Wasserhärte in Greven – hartes Wasser aus bestens geschützten Gewinnungsanlagen

Seit 1954 betreiben die Stadtwerke Greven das örtliche Wasserwerk, über dessen 15 Brunnen sie das Trinkwasser für Greven aus einer Tiefe von 22 Metern emporpumpen. Um die Gewinnungsanlagen erstrecken sich Wasserschutzgebiete, die gewährleisten, dass jegliche Gefährdung des Wassers ausgeschlossen ist. Zu den Verbrauchern gelangt das Leitungswasser für Greven über eine Ringleitung, die sich in ihrer Bauweise dadurch auszeichnet, dass Teile der verbundenen Rohrleitungen bei Bedarf abgesperrt werden können, ohne die Trinkwasserversorgung zu beeinträchtigen.

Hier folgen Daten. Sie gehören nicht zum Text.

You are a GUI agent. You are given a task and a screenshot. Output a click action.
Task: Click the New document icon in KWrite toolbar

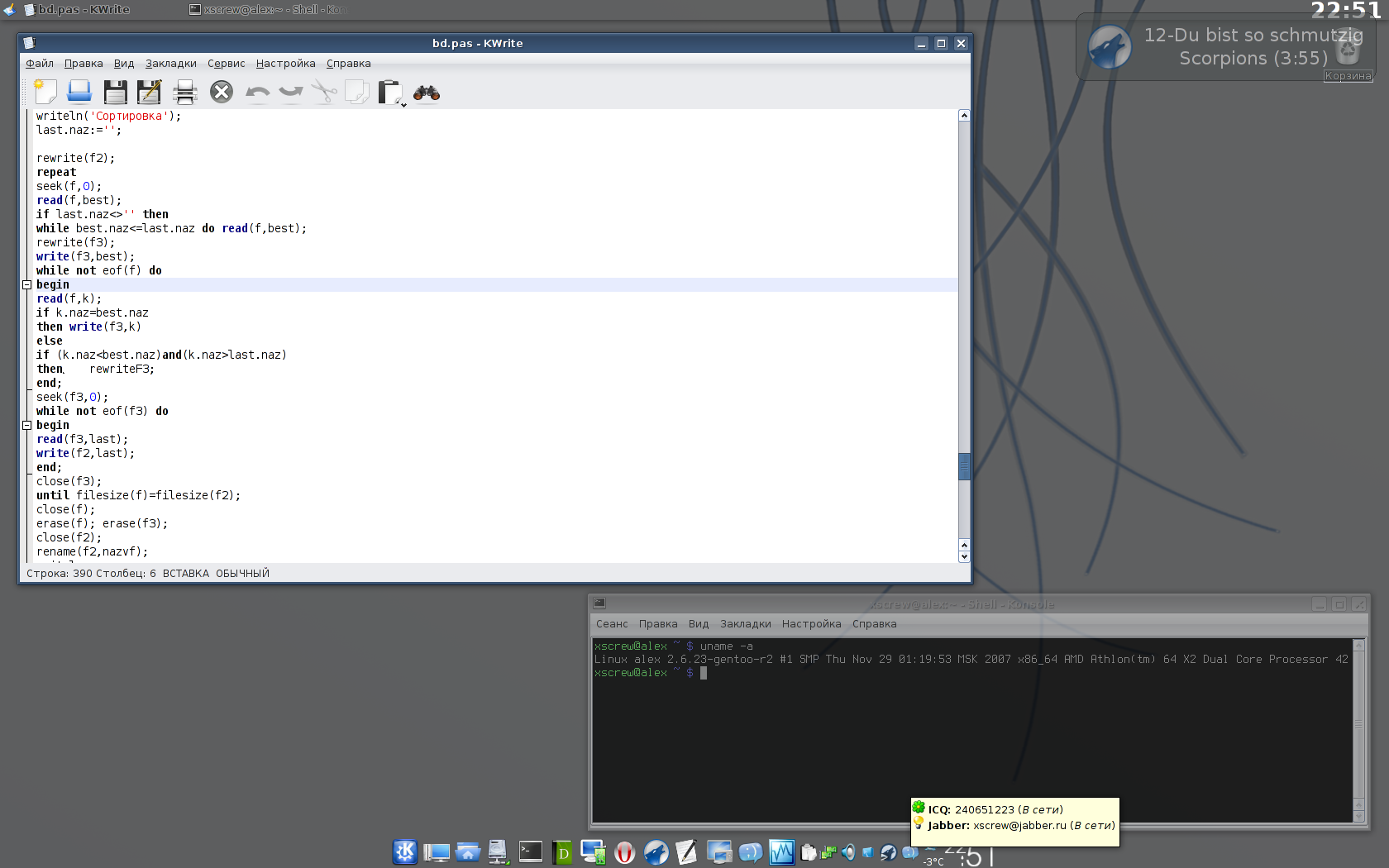pos(45,92)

Mit einfachen Mitteln Kalkschäden verhindern

Das Grevener Trinkwasser ist reich an Kalzium und Magnesium, woraus eine hohe Wasserhärte von rund 20 °dH resultiert. Die für den Menschen gesunden Mineralien können sich als Kalk in Haushalts- und Heißwassergeräten ablagern. Um kalkbedingte Schäden durch die hohe Wasserhärte in Greven zu verhindern, empfehlen die Stadtwerke, Waschmittel entsprechend des Härtegrades „weich“ zu bemessen und einen Wasserenthärter zu verwenden. Gegen Kalkablagerungen und Kalkflecken in Wasserkochern und auf Fliesen helfen Essig- oder Zitronensäure. Greven ist eine Stadt in Nordrhein-Westfalen im Landkreis Steinfurt im Regierungsbezirk Münster und befindet sich ca. 42 Kilometer südwestlich von Osnabrück.